■ TASK STATEMENT: Copy out the full data exactly as given; pictures should not be included.
INPUT: Begin
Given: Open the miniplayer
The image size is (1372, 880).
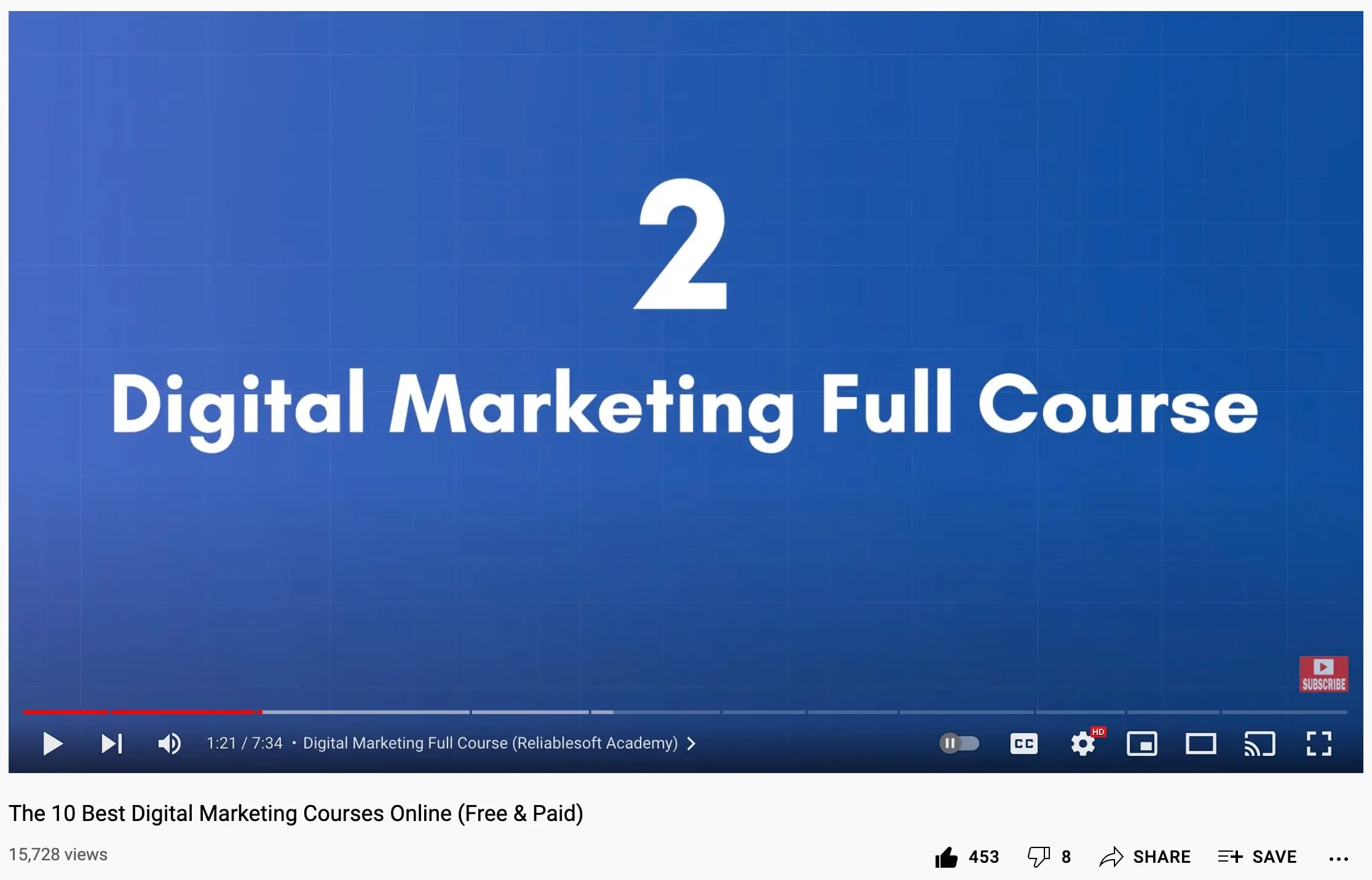Looking at the screenshot, I should (1141, 744).
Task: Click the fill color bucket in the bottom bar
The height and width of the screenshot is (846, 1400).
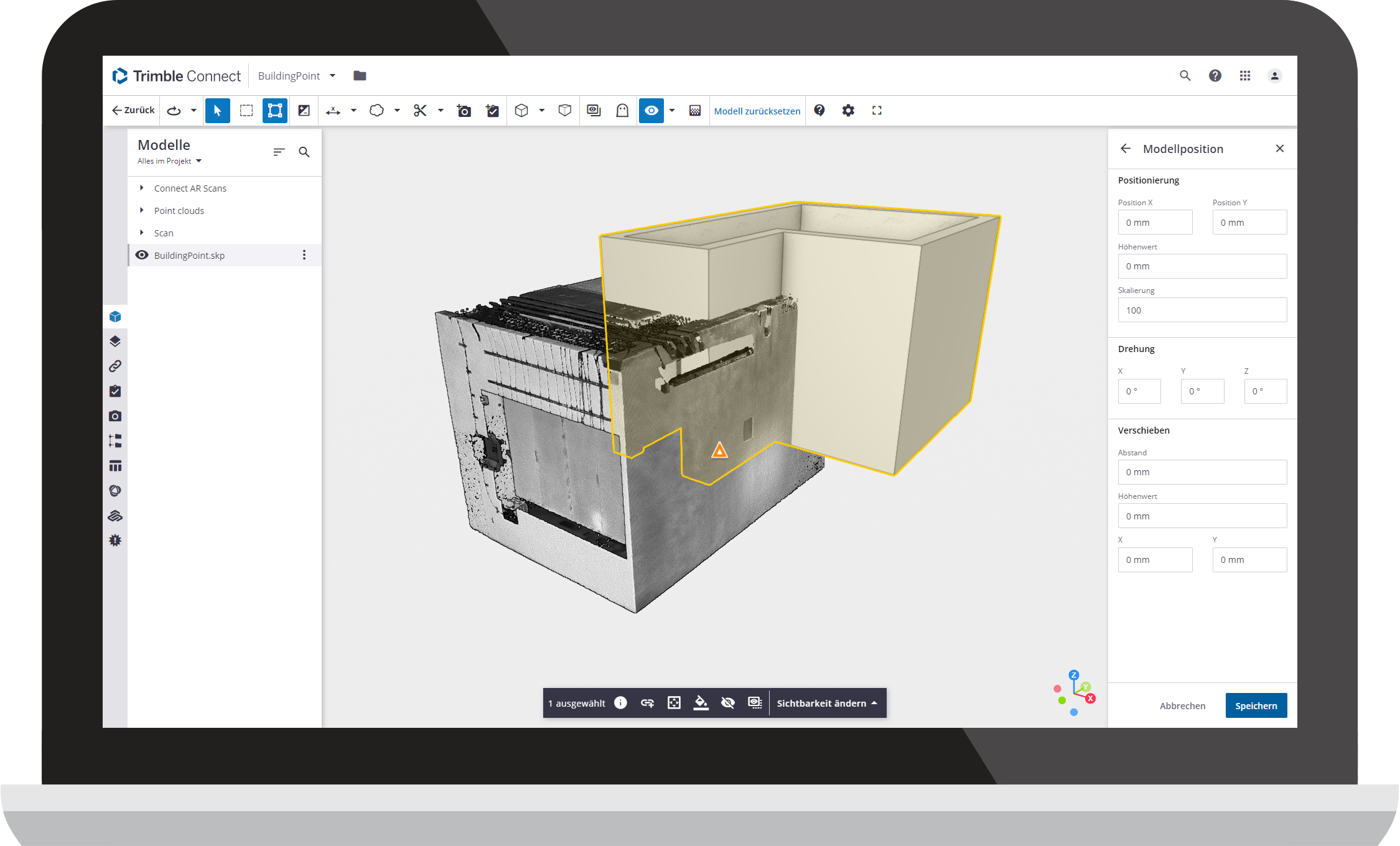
INPUT: End
■ ANSWER AREA:
Given: Open the miniplayer
The image size is (1372, 880).
Looking at the screenshot, I should (1141, 744).
Task: Click the fill color bucket in the bottom bar
The height and width of the screenshot is (846, 1400).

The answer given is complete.